Indeed, Ashcroft has suggested that any “aid,” defined in the broadest and vaguest terms, to “terrorist” organizations should be grounds for stripping defendants of U.S. citizenship — the kind of measure found only in the laws of fascist or Stalinist states.

Meanwhile, the government is attempting to use the Patriot Act to revive the long-dormant deportation proceedings against the “LA 8,” seven Palestinians and a Kenyan woman, for constitutionally protected activism — they have never been charged with any crime whatsoever — more than twenty years ago! (See for example The Nation, October 27, 2003: 5-6.)
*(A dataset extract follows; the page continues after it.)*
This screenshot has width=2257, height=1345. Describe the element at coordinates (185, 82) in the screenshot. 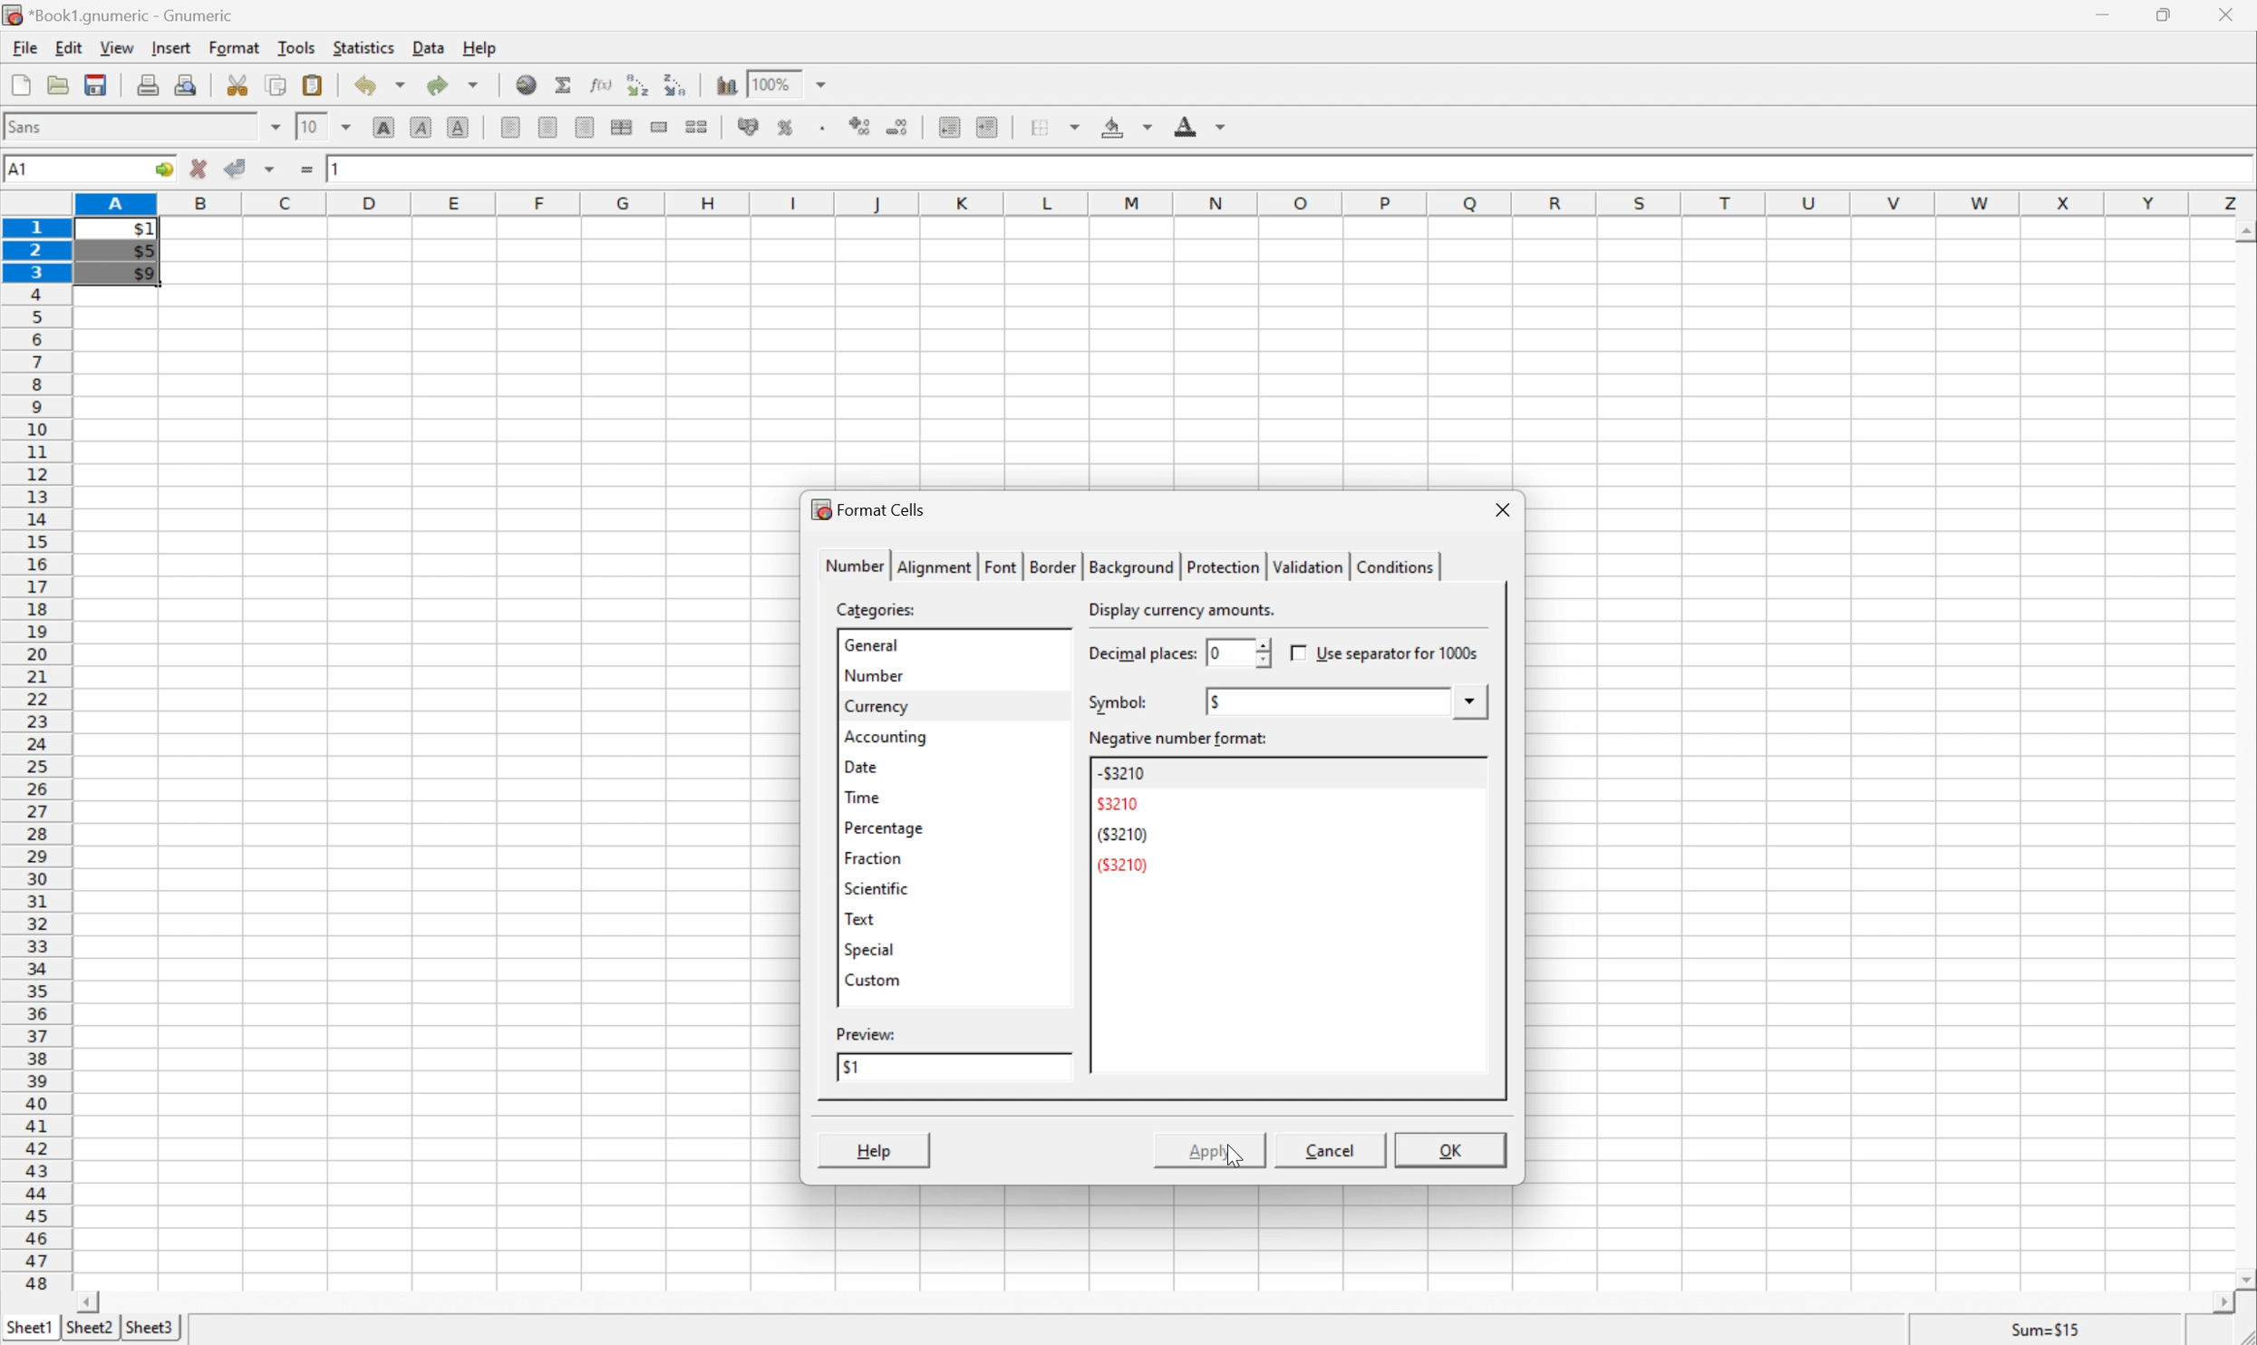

The battle has been joined, and the time to act and resist is now. Among the actions we recommend to our readers are the following:

1) Go to the above-cited website of The Free Expression Policy Project to read the full report quoted here, and websites of human and civil rights groups such as Amnesty International, Center for Constitutional Rights, American Civil Liberties Union and the American-Arab Anti-Discrimination Committee.

2) Challenge every presidential or congressional candidate who comes to your city, especially the Democrats, to answer yes or no: Will you repeal the USA PATRIOT Act? Will you end the illegal detentions at Guantanamo? Will you immediately stop deportations based on technical visa violations and secret evidence? Will you sweep the Justice Department clean of every vestige of the Ashcroft disease?

3) Continue the struggle against the present war and the future one, and the U.S. occupation of Iraq. Remember that these wars, above all, create the swamp in which the pestilence of domestic repression breeds.

4) Above all, do not be intimidated from speaking out. More important than technology, fear is the regime’s most potent weapon. That is the chief reason for the secrecy and the cancellation of legal safeguards: to enforce silence through generalized fear. What’s at stake here are your rights, and your life.